Building the nodes for Stereo/RGB-D + (IMU)

  1. Add the path including Examples/ROS/VIEO_SLAM to the ROS_PACKAGE_PATH environment variable. Open .bashrc file and add at the end the following line. Replace PATH by the folder where you cloned VIEO_SLAM:
export ROS_PACKAGE_PATH=${ROS_PACKAGE_PATH}:PATH/VIEO_SLAM/Examples/ROS
  1. Execute build_ros.sh script:
chmod +x build_ros.sh
./build_ros.sh

Running Stereo_Inertial Node

For a stereo/RGB-D input from topic config Camera.topic and Camera.topic2 + IMU data input from IMU.topic(refering to a non-existent topic can run VO), run node VIEO_SLAM/Stereo_Inertial. You will need to provide the vocabulary file and a settings file.
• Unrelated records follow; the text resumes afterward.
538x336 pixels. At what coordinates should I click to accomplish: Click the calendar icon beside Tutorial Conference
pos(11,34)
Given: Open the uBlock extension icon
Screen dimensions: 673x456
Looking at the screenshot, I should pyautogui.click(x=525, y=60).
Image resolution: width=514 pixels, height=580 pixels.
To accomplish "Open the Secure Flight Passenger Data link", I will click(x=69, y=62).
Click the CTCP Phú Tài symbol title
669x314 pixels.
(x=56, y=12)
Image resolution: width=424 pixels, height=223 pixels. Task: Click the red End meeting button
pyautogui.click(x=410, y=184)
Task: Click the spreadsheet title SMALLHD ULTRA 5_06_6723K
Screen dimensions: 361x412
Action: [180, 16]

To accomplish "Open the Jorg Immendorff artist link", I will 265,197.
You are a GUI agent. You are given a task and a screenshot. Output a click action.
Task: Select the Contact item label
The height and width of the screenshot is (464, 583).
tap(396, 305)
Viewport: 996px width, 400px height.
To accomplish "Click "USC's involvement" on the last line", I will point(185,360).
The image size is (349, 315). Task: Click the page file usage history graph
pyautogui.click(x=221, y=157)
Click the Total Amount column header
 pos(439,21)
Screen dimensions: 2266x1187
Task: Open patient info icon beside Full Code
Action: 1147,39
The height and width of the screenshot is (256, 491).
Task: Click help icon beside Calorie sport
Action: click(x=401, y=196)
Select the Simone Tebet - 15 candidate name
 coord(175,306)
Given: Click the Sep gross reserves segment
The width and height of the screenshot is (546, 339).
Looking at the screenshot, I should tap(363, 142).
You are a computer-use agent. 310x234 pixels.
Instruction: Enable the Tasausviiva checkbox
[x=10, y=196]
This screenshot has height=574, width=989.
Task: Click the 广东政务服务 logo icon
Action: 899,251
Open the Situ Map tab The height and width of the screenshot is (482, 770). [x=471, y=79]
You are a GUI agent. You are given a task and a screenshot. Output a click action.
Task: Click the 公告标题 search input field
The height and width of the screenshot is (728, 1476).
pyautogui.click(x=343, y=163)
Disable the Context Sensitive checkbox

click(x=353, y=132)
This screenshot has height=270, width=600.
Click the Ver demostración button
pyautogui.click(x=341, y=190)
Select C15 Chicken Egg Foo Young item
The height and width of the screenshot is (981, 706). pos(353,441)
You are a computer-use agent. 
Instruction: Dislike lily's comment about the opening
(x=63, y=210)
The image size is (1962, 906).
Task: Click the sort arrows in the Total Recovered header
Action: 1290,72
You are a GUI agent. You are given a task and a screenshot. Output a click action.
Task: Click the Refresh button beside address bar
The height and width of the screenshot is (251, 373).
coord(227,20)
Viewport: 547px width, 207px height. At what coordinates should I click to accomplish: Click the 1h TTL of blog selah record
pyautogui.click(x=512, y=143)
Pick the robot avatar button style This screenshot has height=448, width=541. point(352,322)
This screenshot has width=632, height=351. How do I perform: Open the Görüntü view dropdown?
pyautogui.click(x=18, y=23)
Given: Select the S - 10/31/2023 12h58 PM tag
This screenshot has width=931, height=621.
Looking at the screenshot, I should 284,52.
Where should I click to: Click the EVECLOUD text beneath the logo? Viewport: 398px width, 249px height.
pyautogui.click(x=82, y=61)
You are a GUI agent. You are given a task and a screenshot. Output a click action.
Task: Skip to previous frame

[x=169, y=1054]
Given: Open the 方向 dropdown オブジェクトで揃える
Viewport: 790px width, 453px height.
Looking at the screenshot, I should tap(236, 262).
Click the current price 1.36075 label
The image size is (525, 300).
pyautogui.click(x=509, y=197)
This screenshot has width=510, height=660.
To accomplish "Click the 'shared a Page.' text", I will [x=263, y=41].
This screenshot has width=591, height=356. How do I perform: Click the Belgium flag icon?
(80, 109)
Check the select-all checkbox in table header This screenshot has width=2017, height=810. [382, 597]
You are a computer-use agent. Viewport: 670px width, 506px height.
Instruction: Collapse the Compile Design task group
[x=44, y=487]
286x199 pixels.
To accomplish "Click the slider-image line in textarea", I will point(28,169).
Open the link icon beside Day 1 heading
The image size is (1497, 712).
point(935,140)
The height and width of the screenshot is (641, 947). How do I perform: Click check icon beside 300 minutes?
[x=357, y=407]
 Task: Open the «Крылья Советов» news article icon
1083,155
PS: If you provide rectification matrices (see Examples/Stereo/EuRoC.yaml example), the node will recitify the images online, otherwise images may be pre-rectified.

rosrun VIEO_SLAM Stereo_Inertial PATH_TO_VOCABULARY PATH_TO_SETTINGS_FILE IF_ONLINE_CLACHE SPARSE_MAP_NAME

Example: Download a rosbag (e.g. V1_01_easy.bag) from the EuRoC dataset (http://projects.asl.ethz.ch/datasets/doku.php?id=kmavvisualinertialdatasets). Open 3 tabs on the terminal and run the following command at each tab:

roscore
rosrun VIEO_SLAM Stereo_Inertial Vocabulary/ORBvoc.bin Examples/Stereo/EuRoC.yaml false
rosbag play --pause V1_01_easy.bag /cam0/image_raw:=/camera/left/image_raw /cam1/image_raw:=/camera/right/image_raw

Once VIEO_SLAM has loaded the vocabulary and Sensor topic has data, system will run. Enjoy it!.

Note: a powerful computer is required to run the most exigent sequences of these datasets.

8. Processing your own sequences

You will need to create a settings file with the calibration of your camera. See the settings file provided for the TUM and KITTI datasets for monocular, stereo and RGB-D cameras. We use the calibration model of OpenCV. See the examples to learn how to create a program that makes use of the VIEO_SLAM library and how to pass images to the SLAM system. Stereo input may be synchronized and rectified. RGB-D input must be synchronized and depth registered.

9. SLAM and Localization Modes

You can change between the SLAM and Localization mode using the GUI of the map viewer.

SLAM Mode

This is the default mode. The system runs in parallal three threads: Tracking, Local Mapping and Loop Closing. The system localizes the camera, builds new map and tries to close loops.

Localization Mode

This mode can be used when you have a good map of your working area. In this mode the Local Mapping and Loop Closing are deactivated. The system localizes the camera in the map (which is no longer updated), using relocalization if needed.